Task statement:
Rewrite the lines from the one holding "Task: Tap the Saham blue swatch" through the last line, changing "How do I perform" to "How can I carry out" and leaving everything else as it is.

====== Input

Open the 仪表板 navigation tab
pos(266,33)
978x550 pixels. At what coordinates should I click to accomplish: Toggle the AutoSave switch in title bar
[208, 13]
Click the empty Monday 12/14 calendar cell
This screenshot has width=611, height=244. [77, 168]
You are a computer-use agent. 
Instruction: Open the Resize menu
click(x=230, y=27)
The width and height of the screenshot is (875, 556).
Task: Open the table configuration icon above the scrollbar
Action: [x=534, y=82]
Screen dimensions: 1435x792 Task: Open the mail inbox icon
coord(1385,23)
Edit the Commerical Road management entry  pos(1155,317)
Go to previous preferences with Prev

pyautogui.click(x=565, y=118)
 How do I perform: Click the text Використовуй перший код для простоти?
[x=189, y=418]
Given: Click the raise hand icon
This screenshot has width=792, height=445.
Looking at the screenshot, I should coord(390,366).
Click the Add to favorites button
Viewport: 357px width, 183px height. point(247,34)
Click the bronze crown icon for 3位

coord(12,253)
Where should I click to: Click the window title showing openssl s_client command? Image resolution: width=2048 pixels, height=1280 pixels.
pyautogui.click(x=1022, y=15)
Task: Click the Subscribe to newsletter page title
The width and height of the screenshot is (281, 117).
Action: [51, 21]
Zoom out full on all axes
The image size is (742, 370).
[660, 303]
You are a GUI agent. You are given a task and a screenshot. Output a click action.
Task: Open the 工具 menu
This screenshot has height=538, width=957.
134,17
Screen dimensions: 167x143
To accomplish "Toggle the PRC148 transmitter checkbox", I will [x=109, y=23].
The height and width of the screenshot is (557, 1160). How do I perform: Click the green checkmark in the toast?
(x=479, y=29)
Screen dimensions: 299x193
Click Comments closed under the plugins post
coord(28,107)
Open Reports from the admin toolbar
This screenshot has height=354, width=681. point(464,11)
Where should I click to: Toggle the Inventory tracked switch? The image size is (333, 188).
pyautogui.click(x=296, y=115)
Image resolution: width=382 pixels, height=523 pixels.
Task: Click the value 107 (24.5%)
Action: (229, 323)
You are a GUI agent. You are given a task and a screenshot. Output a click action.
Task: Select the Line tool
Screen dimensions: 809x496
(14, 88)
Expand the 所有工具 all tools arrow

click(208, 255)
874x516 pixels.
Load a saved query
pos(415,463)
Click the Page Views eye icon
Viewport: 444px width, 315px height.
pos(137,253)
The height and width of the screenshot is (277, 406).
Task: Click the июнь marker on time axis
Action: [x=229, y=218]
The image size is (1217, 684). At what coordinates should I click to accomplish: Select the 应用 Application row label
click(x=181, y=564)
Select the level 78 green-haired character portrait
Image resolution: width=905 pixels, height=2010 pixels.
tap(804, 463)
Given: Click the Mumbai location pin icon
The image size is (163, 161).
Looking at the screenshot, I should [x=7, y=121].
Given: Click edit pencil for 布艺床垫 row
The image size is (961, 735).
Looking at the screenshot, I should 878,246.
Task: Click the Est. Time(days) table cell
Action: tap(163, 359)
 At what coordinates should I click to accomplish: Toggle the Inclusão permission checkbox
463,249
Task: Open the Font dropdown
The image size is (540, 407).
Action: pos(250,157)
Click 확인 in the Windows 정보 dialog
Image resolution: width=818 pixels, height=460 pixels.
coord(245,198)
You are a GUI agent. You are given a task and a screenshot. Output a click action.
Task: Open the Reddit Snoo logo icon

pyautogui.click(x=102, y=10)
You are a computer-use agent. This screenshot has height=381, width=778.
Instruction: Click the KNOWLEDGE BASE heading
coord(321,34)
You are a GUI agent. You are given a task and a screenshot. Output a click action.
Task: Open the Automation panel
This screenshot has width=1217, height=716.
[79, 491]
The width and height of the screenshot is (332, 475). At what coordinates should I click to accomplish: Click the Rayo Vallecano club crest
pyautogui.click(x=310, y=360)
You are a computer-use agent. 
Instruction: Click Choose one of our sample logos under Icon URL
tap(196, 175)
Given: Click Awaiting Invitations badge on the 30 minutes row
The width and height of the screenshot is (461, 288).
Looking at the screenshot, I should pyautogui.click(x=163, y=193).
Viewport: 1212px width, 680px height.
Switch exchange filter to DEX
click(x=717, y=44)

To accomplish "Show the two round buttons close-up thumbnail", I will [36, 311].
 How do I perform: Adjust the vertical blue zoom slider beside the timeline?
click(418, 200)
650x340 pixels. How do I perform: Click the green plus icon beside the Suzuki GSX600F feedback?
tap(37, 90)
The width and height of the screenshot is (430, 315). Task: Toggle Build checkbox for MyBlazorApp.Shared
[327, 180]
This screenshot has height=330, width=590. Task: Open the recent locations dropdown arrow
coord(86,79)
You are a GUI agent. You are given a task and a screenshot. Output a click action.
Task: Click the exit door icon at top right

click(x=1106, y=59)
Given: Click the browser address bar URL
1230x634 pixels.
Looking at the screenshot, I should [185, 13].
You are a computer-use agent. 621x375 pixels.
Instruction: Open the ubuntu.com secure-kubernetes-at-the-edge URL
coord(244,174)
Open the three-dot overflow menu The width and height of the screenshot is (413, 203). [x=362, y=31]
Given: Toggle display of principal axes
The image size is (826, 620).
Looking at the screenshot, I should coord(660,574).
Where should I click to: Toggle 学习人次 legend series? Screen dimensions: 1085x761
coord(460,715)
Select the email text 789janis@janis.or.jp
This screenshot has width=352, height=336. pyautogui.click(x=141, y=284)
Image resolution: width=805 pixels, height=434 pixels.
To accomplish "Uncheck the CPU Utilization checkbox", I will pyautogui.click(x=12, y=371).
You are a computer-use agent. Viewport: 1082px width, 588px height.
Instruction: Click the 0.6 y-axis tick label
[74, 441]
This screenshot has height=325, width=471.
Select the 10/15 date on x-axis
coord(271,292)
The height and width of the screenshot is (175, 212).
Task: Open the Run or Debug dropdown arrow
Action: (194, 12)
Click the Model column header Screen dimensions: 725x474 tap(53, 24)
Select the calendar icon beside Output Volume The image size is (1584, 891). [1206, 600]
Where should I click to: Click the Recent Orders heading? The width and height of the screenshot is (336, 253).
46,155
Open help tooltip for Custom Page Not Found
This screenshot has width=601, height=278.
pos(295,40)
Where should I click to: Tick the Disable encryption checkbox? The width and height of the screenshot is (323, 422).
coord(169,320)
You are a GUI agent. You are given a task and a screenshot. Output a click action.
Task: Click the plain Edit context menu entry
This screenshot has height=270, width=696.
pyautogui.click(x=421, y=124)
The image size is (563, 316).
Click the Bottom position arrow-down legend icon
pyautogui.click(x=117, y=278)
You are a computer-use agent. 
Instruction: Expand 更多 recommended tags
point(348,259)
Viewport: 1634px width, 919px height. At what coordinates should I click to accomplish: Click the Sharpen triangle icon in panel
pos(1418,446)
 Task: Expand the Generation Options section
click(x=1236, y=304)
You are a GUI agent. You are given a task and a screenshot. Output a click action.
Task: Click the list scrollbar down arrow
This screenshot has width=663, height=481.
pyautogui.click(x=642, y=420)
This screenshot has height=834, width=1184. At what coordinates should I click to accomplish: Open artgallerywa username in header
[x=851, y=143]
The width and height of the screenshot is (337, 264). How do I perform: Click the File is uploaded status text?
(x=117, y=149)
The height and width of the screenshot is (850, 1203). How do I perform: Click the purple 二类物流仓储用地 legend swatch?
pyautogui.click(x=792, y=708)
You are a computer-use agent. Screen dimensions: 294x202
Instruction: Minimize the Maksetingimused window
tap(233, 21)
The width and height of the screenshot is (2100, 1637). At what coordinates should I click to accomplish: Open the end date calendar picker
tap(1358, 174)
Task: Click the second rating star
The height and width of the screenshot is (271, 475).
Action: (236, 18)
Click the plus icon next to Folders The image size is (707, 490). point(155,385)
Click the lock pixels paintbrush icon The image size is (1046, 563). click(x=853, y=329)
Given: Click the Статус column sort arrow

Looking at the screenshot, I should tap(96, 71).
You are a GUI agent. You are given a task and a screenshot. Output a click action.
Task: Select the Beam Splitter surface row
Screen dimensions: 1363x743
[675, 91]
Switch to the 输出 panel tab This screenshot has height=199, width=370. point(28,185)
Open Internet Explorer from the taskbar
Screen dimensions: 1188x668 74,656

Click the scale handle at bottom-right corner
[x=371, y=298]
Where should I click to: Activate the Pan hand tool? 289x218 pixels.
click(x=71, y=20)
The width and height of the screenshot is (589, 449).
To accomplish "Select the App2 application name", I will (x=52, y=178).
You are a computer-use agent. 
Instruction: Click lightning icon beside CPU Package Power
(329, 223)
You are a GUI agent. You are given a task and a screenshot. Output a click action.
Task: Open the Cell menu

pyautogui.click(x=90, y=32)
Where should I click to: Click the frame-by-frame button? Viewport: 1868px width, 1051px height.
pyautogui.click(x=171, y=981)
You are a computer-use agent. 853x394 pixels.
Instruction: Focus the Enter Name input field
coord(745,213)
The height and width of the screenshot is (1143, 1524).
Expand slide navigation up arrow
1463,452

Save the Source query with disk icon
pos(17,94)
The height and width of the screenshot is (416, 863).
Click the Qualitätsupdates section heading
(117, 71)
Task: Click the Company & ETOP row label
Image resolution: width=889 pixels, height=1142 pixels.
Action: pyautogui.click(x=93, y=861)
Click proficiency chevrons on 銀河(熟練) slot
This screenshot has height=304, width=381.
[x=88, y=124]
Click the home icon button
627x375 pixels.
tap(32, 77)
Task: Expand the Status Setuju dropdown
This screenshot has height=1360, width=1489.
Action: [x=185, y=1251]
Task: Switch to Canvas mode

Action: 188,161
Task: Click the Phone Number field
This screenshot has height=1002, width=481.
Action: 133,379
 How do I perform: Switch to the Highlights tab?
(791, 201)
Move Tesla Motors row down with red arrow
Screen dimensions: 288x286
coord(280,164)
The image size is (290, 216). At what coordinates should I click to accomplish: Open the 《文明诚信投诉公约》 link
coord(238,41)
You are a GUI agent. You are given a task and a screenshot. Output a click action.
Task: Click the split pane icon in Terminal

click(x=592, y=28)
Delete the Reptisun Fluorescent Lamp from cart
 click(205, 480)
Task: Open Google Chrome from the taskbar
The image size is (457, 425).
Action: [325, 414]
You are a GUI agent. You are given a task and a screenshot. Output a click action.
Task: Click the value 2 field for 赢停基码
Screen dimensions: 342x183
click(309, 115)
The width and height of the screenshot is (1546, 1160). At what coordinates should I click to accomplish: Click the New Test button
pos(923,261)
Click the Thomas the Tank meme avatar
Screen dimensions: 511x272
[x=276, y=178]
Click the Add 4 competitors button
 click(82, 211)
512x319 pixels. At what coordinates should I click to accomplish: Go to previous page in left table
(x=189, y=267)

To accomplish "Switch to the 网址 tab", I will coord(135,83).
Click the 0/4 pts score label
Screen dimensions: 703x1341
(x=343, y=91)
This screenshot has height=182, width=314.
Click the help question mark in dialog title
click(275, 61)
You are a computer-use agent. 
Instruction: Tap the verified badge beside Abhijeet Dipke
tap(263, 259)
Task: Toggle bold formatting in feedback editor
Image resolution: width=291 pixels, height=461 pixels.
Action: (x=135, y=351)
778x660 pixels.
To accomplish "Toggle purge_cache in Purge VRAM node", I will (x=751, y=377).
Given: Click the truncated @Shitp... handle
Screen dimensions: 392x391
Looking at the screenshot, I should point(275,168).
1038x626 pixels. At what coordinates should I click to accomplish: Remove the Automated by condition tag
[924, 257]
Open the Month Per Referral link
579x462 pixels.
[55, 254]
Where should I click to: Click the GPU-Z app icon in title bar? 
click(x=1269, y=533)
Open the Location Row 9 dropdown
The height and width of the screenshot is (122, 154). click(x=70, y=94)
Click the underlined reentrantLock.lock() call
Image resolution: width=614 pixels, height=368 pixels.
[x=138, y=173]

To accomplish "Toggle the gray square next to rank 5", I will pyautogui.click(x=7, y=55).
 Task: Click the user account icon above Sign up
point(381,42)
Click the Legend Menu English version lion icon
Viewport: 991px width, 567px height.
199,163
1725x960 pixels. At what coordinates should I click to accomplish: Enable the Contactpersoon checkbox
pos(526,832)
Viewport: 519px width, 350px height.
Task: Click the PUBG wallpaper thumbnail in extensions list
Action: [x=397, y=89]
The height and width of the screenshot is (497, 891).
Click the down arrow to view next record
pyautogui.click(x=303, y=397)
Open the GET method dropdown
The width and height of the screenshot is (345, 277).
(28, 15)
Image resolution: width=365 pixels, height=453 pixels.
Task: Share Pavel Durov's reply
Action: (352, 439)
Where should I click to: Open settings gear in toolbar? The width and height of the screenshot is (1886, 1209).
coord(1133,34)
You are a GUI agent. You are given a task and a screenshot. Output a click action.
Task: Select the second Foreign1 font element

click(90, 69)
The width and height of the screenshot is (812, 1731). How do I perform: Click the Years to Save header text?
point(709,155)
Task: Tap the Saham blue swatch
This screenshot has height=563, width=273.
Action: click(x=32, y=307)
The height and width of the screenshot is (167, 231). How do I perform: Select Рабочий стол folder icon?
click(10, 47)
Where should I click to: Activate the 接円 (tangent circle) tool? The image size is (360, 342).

============

Expected answer:
Task: Tap the Saham blue swatch
This screenshot has height=563, width=273.
Action: click(x=32, y=307)
The height and width of the screenshot is (167, 231). How can I carry out: Select Рабочий стол folder icon?
click(10, 47)
Where should I click to: Activate the 接円 (tangent circle) tool? The image size is (360, 342).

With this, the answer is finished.